Socially conscious artist, activist and Cash's love interest Detroit (Tessa Thompson) expresses her convictions and her profession via her fashion. A through-line in the movie, Detroit's literal statement earrings, which are inspired by the '80s bamboo door-knockers, display sentiments, like: "Murder, Murder Murder/Kill, Kill, Kill," "Wildly Original" and "Tell Homeland Security/We are the Bomb." To bring Riley's scripted phrases to the screen, Govan found Oakland-based artist and children's book writer/illustrator J.Otto Seibold to create the striking bubble font which was then laser-cut into acrylic by a local artisan. 

Watch very carefully to catch additional social commentary art-pieces in the form of jewelry on Detroit, like a gold-painted man in an electric chair and a set of pink sparkly penises. "That was also an endeavor," says Govan, who spent two hours painstakingly applying glitter and earring hooks to male genitalia-shaped candles sourced from a bachelorette party supply store.

Detroit also wears her work on her back with her artfully graffitied and paint-splattered leather moto-jacket, an oversized denim set (below) and vintage men's coveralls — tailored to fit her, of course. "She doesn't need a business card. She is wearing her business card," says Govan. Crunched for time (and bandwidth) in creating upwards of 100 costumes for the film, the designer took Riley's suggestion and asked Oakland art cooperative Omiiroo, which already provided sculptures for a gallery scene, to help paint Detroit's costumes.

Photo Credit: Annapurna Pictures

Photo Credit: Annapurna Pictures

"It was a very critical part," says Govan, also a multidisciplinary designer whose work is exhibited at the Equal Justice Initiative's The Legacy Museum: From Enslavement to Mass Incarceration in Montgomery, Alabama. "She's a real painter. She's a real artist. She would paint on her clothes. She would take oil sticks ad color on her jackets."

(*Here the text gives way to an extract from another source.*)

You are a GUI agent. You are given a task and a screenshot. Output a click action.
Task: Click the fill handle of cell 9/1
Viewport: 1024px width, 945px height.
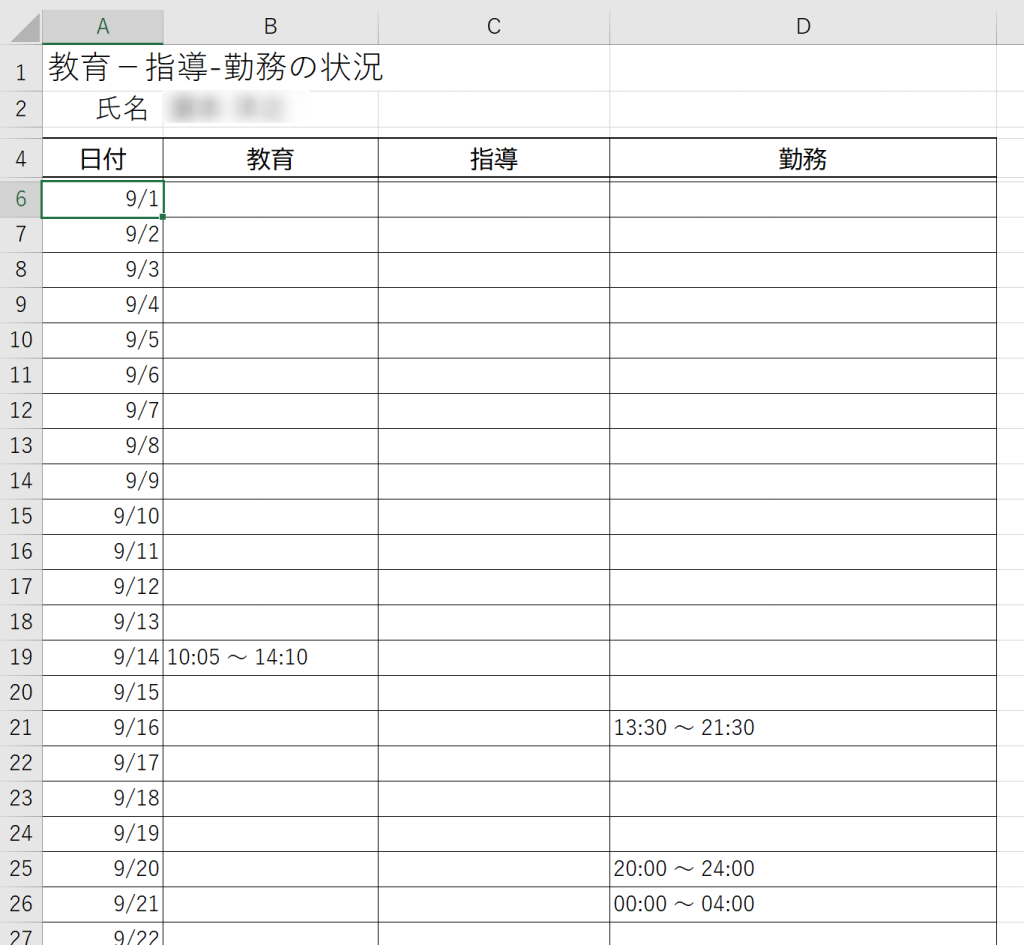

Govan also conceptualized and designed a bikini fashioned out of three black gloves for Detroit to wear during a performance art scene. Again, Riley gave her creative license to create a look that was impactful for the moment (and not exploitative) for Thompson to wear. "It's a statement of 'I'm going to put on this glove-hand bikini because my body is mine,'" explains Govan, about the look and the strategically-placed third glove giving the middle finger. She and her team only had 48 hours to develop and produce the costume. The expedited process featured experimentation with fishnet stockings and a range of gloves, from latex to dishwashing, before Govan found the perfect leather ones at an army surplus store in Oakland.

Speaking of, the costume designer also made a point to shop locally in the East Bay's largest city to outfit the alterna-Oakland-set cast of "Sorry to Bother You." She and her team pounded the pavement; they meticulously searched through vintage stores, "dumpster dived" through thrift shops and even met with local collectors for that one perfect, story-telling piece. "It's really understanding how to leverage your resources," Govan says. "That's what this movie was about in terms of fashioning the looks for these characters because I definitely sourced every nook and cranny in Oakland that I could because I wanted it to be of Oakland."

Photo: Annapurna Pictures

Photo: Annapurna Pictures

Now Govan is across the country on the Brooklyn set of another socially and politically relevant movie, "The Sun is Also a Star," which stars one of the most socially conscious actresses in the business, Yara Shahidi. Based on Nicola Yoon's bestselling YA love story, the upcoming film centers around Natasha Kingsley (Shahidi), an undocumented immigrant, who falls in love with Daniel Bae, a Korean American aspiring poet, played by "Riverdale"'s dreamy new Reggie, Charles Melton.

"This project is really, really special and timely — especially with what we're going through right now in this country," say Govan. While she modestly says that the costumes in the upcoming movie have more of a "day to day clothing" aesthetic, the star of the movie is Shahidi, who also leads TV's most fashionable series sand regularly blows our minds on the red carpet.

"There are a few exciting surprises that I'm creating for Yara's character," Govan hints. Watch this space. We will be.